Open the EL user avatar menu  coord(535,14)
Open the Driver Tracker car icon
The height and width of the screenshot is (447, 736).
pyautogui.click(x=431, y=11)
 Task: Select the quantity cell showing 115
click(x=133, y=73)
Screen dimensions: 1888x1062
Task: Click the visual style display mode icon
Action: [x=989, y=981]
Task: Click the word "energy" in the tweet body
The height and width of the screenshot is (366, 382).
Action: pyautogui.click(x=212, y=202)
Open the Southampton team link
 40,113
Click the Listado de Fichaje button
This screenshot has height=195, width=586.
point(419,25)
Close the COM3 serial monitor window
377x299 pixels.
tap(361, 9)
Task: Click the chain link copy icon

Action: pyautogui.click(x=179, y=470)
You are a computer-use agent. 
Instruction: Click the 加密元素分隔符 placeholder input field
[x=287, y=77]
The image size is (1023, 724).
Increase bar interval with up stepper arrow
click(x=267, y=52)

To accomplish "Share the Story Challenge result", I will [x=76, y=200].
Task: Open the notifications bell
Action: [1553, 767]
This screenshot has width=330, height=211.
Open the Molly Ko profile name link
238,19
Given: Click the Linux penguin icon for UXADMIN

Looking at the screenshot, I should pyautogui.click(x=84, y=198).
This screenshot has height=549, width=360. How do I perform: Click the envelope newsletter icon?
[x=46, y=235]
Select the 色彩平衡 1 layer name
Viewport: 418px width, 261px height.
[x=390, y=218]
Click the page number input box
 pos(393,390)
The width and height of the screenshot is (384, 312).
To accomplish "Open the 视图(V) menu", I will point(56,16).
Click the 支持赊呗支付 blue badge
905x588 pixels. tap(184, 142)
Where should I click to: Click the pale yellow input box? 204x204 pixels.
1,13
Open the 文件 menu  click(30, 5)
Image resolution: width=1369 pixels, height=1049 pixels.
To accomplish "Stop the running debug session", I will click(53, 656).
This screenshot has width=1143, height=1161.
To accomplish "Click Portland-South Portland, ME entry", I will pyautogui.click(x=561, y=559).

:::::

*TASK DIRECTIONS*: In the entries above, find the line holding "Instruction: Click the" and the line holding "This screenshot has width=330, height=211."; print both of them and every line between, exactly, and nothing else.

*ANSWER BELOW*:
Instruction: Click the 加密元素分隔符 placeholder input field
[x=287, y=77]
The image size is (1023, 724).
Increase bar interval with up stepper arrow
click(x=267, y=52)

To accomplish "Share the Story Challenge result", I will [x=76, y=200].
Task: Open the notifications bell
Action: [1553, 767]
This screenshot has width=330, height=211.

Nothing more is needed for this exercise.